Jensen constructed in $L$, using $\diamondsuit$, a subposet of the Sacks forcing with the ccc and the property that it adds a unique generic real over $L$ (in contrast to, say, Cohen forcing which adds continuum many generic reals). He used what came to be known as Jensen's forcing to show that, consistently, there can be a $\Pi^1_2$-definable non-constructible real. The 'uniqueness of generic reals' property of Jensen's forcing can be extended to products of Jensen's forcing and in some form to iterations, when forcing over $L$. Indeed, a Jensen-like forcing with the uniqueness properties can be constructed in any universe with a $\diamondsuit$-sequence.

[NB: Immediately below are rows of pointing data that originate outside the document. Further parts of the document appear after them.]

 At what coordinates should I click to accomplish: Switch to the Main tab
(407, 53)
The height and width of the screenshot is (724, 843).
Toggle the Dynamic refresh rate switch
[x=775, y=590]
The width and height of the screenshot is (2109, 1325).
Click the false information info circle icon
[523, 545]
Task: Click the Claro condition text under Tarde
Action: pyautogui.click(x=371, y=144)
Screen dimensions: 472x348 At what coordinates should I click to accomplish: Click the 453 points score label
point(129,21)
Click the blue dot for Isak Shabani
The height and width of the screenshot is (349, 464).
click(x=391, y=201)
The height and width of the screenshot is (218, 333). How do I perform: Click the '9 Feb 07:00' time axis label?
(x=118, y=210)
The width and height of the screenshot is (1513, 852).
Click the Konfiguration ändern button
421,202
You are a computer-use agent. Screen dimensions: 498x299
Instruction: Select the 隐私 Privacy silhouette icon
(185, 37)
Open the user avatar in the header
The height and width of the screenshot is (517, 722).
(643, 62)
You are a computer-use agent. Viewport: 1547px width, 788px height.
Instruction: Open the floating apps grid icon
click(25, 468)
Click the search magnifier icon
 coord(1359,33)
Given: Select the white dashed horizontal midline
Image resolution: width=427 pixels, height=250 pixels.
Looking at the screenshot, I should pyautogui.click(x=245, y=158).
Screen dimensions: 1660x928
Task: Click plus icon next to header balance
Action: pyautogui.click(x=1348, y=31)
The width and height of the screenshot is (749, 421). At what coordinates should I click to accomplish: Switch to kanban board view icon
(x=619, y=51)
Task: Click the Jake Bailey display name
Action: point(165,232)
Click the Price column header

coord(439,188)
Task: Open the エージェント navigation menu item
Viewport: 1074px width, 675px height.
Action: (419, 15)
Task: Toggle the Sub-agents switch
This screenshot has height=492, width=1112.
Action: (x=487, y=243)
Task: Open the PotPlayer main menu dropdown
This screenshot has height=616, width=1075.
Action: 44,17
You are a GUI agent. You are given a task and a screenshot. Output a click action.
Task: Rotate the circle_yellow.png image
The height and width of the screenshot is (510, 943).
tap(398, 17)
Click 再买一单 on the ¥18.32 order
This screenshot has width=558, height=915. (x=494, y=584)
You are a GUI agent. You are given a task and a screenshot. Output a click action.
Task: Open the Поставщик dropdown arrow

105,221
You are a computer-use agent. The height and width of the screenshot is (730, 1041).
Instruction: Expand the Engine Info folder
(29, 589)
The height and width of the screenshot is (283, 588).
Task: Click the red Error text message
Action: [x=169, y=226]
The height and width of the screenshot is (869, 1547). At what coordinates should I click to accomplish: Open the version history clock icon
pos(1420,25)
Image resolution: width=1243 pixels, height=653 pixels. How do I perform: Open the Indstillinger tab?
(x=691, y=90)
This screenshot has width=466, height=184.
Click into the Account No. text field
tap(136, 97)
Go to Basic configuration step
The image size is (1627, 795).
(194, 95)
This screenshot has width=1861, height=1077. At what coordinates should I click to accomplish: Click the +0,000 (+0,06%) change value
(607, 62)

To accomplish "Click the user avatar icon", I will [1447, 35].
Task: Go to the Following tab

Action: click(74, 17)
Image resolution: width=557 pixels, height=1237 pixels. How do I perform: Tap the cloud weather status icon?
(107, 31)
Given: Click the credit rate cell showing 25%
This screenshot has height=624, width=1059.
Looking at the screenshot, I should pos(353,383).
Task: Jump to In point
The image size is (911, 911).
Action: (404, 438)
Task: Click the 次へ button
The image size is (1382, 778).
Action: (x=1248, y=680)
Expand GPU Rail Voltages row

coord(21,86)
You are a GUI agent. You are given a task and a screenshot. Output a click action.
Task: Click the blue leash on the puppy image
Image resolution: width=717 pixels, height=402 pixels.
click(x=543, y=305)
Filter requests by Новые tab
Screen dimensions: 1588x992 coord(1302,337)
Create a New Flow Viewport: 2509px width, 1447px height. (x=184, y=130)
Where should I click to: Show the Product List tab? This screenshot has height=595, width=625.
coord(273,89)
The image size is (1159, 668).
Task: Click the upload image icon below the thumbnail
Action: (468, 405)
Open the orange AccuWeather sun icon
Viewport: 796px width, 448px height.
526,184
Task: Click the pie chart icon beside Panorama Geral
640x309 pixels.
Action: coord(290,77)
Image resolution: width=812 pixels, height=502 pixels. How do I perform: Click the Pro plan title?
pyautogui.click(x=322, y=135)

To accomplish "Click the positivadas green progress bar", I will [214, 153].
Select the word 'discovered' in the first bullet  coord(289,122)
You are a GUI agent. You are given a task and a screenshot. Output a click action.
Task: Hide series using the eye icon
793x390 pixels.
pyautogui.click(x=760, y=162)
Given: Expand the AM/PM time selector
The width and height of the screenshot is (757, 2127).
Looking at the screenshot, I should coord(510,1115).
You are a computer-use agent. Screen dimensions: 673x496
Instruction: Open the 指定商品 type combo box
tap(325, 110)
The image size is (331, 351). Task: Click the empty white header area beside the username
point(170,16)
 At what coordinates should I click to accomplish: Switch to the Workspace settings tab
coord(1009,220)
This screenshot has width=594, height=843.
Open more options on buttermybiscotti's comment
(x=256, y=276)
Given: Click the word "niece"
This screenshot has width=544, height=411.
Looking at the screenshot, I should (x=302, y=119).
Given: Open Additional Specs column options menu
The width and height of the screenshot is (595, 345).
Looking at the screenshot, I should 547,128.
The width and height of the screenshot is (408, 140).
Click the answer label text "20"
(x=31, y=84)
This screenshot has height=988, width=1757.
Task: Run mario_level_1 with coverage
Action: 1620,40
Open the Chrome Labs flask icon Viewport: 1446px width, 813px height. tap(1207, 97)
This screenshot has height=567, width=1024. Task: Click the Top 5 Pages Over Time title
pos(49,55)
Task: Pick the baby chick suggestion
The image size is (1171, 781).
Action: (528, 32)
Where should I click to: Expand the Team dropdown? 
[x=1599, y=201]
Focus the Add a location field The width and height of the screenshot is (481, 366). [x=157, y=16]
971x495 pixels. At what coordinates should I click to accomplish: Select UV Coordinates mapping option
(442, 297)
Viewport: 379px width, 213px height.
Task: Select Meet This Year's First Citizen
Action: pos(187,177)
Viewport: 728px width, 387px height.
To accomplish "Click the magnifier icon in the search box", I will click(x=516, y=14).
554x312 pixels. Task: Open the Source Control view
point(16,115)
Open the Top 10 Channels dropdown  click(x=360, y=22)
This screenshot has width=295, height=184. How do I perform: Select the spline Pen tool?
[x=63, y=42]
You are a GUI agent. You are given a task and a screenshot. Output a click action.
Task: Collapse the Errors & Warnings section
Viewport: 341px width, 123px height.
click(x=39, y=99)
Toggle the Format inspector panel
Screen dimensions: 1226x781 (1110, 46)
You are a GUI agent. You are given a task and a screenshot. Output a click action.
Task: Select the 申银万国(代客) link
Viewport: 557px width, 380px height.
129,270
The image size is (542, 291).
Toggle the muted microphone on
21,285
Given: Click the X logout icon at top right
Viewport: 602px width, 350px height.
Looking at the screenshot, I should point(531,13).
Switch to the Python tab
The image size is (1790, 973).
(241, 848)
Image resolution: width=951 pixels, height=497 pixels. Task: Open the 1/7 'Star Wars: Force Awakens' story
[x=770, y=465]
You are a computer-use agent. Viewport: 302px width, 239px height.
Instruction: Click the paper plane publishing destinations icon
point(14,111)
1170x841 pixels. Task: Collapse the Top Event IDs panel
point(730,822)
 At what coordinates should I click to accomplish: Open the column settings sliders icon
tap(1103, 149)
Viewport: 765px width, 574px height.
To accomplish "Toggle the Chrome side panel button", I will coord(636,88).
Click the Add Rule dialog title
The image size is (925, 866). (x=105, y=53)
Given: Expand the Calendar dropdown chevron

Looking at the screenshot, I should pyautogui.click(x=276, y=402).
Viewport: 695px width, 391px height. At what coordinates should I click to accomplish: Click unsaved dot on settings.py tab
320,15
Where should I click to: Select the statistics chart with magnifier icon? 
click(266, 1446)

In a joint work with Friedman and Kanovei, we used a tree iteration of Jensen's forcing to construct (in a symmetric submodel of the forcing extension) a model of full second-order arithmetic ${\rm Z}_2$ with the choice scheme in which the dependent choice scheme failed for a $\Pi^1_2$-assertion (this is optimal because ${\rm Z}_2$ with the choice scheme implies dependent choice for $\Sigma^1_2$-assertions). In this talk, I will present a generalization of Jensen's forcing to a sub-forcing of the $\kappa$-Sacks forcing for an inaccessible cardinal $\kappa$. I will show that Jensen's forcing at an inaccessible has some of the same 'uniqueness of generics' properties as Jensen's forcing. One of the goals of this work is to prove an analogue of the second-order arithmetic result for second-order set theory by showing that the dependent choice scheme is independent of the second-order Kelley-Morse set theory with the choice scheme. This is joint work with Sy-David Friedman.